Problem description: Once you reach the line containing "Task: Click the user avatar icon" in the data below, restate each line word for word up to and including the one containing "Given: Open items grid settings gear".

━━━━━ Material supplied ━━━━━

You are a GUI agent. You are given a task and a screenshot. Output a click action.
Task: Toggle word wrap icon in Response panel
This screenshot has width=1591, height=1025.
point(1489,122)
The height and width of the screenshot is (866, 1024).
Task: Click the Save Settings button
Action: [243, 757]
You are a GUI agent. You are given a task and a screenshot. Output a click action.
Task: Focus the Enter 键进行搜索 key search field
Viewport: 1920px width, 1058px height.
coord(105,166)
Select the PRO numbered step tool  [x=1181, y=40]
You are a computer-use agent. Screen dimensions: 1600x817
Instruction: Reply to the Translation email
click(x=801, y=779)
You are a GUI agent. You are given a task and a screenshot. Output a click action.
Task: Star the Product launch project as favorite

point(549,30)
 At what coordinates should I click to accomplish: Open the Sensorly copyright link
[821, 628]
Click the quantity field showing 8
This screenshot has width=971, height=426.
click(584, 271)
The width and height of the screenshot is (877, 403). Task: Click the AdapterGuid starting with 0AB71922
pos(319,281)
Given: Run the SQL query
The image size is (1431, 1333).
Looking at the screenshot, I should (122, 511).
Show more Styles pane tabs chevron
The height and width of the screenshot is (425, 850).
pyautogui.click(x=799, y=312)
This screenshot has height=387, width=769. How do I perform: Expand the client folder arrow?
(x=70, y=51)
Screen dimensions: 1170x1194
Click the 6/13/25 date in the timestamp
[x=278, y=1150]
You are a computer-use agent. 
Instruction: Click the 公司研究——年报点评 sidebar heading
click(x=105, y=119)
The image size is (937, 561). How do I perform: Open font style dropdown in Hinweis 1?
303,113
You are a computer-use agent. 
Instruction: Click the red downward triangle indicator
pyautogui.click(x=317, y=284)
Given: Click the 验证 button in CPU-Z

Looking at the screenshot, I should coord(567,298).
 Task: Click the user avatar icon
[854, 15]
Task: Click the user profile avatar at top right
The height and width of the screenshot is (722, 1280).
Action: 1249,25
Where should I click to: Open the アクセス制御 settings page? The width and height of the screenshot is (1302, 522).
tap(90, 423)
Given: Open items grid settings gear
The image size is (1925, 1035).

━━━━━

Task response:
 Task: Click the user avatar icon
[854, 15]
Task: Click the user profile avatar at top right
The height and width of the screenshot is (722, 1280).
Action: 1249,25
Where should I click to: Open the アクセス制御 settings page? The width and height of the screenshot is (1302, 522).
tap(90, 423)
Given: Open items grid settings gear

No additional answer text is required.